In [49]:
import os
import pandas as pd
import pypdf
import shutil
from PIL import Image
import numpy as np
from pdf2image import convert_from_path
from matplotlib import pyplot as plt
import cv2

%matplotlib inline

# Categorizing Docs

Because we don't have any way to organize docs we're going to naively group the documents together.

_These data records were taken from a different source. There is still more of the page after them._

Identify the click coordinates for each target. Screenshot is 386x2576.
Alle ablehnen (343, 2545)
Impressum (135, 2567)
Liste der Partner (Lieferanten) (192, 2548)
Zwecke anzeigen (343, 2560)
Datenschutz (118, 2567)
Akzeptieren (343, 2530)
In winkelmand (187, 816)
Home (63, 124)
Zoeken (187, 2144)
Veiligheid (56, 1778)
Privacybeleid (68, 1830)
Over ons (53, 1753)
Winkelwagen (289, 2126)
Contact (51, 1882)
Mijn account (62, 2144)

We only really have the doc names to try to organize things, we'll start with the largest groups and do analysis from there.

Assumptions:
- we're only interested in docs with 'cab' in the name 
- the fund name is after the 'cab' portion of the name 

We're narrowing down our exploration to the top 5 groups and narrowing it down to PDFs with 1 page only; we don't want to spend time categorizing what our page of interest is, although we might want to figure that out another day

In [83]:
sample_dir = r"sample_cabs"

sample_files = []
for filename in os.listdir(sample_dir):
    if filename.endswith(".pdf"):
        sample_files.append(filename)

In [86]:
summary_df = pd.DataFrame({'file_name': sample_files})
print('total number of files: ' + str(len(summary_df)))

# only want files with 'cab' in it
summary_df = summary_df[summary_df['file_name'].apply(lambda x: 'cab.' in x.lower())]
# assuming first word after cab. is the primary fund word 
summary_df['fund'] = summary_df['file_name'].apply(lambda x: x.lower().split('cab.')[1].split()[0])

grouped_fund_df = pd.DataFrame(summary_df.groupby('fund')['file_name'].apply(lambda x: list(x))).reset_index()
grouped_fund_df['num_docs'] = grouped_fund_df['file_name'].apply(lambda x: len(x))
grouped_fund_df = grouped_fund_df.sort_values('num_docs', ascending = False)
print('number of potentially different funds: ' + str(len(grouped_fund_df)))
# only want funds with more than 5 docs 
grouped_fund_df = grouped_fund_df[grouped_fund_df['num_docs'] >= 5]
print('number of interesting funds: ' + str(len(grouped_fund_df)))
print('total docs: ' + str(sum(grouped_fund_df['num_docs'])))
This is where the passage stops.